EXERCISE REQUIREMENTS - Would you reproduce each line below exactly, leaving every picture out?

[Data items]

╔══

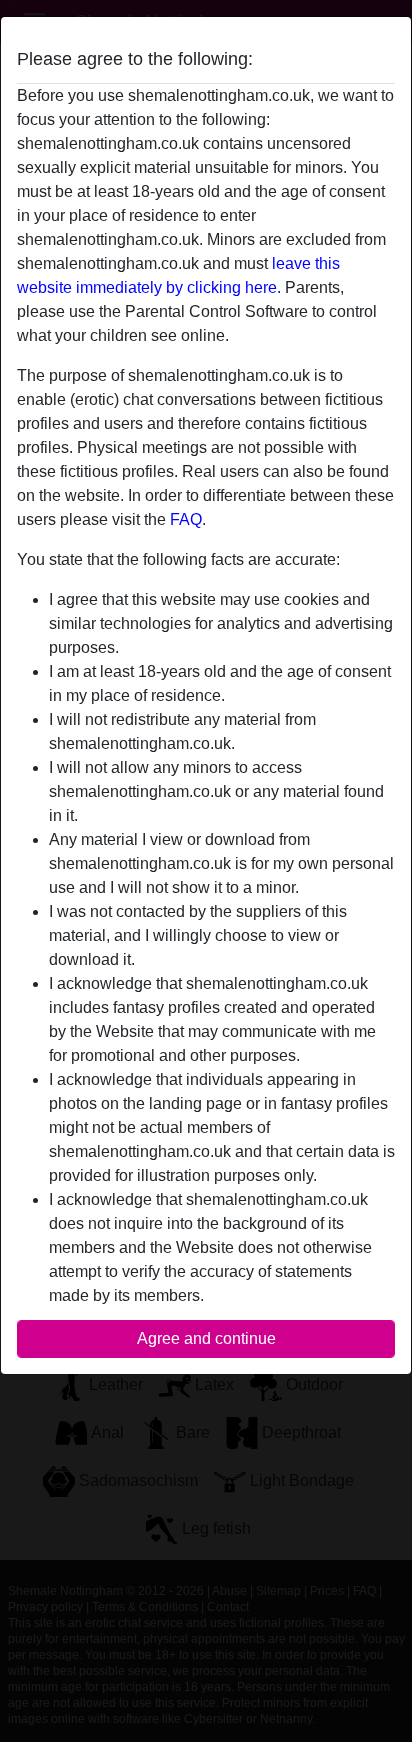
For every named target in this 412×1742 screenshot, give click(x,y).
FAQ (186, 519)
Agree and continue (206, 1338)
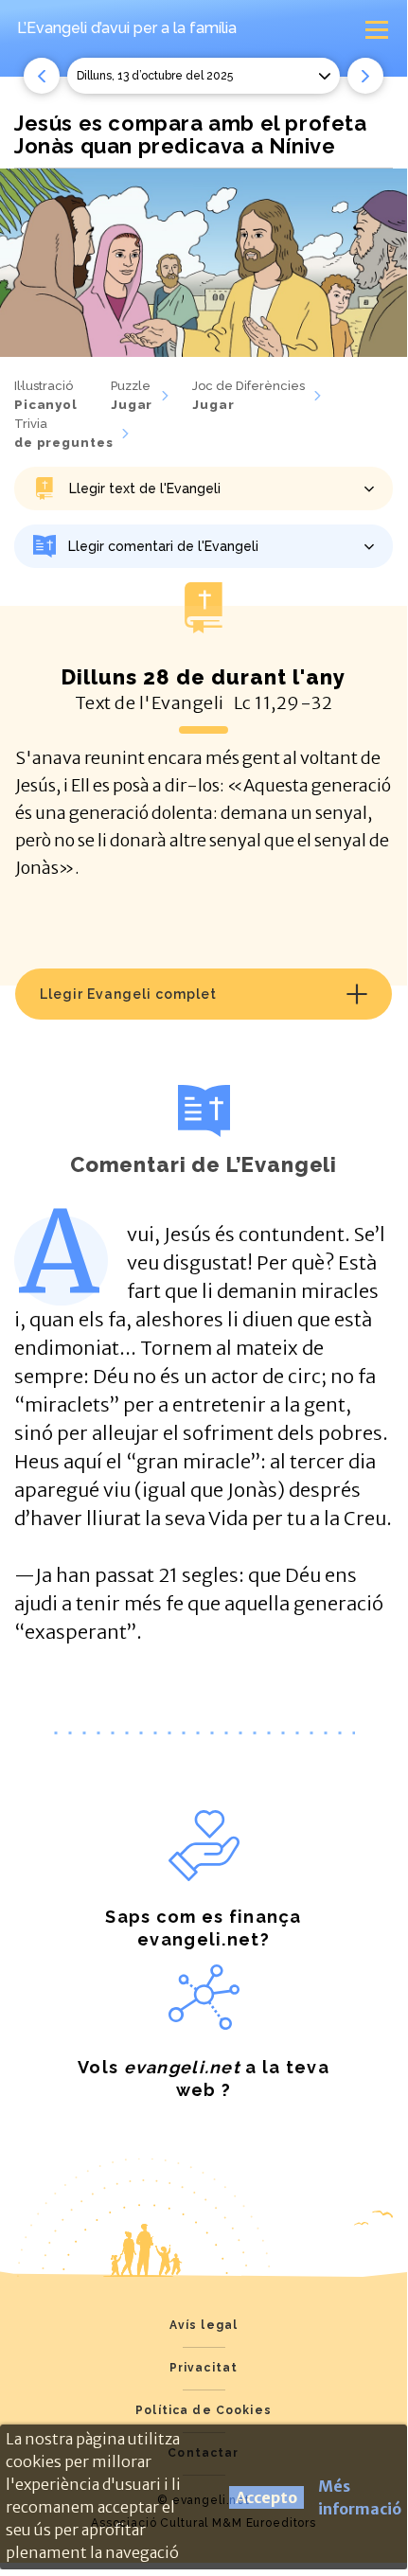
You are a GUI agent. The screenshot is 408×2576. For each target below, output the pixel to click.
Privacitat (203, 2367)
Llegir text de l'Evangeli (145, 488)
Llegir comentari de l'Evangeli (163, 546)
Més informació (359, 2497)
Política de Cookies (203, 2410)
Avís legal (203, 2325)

╚══

TASK ANSWER -
For every named target in this 412×1742 screenshot, give click(x,y).
FAQ (186, 519)
Agree and continue (206, 1338)
You are a GUI agent. The screenshot is 408×2576. For each target below, output the pixel to click.
Privacitat (203, 2367)
Llegir text de l'Evangeli (145, 488)
Llegir comentari de l'Evangeli (163, 546)
Més informació (359, 2497)
Política de Cookies (203, 2410)
Avís legal (203, 2325)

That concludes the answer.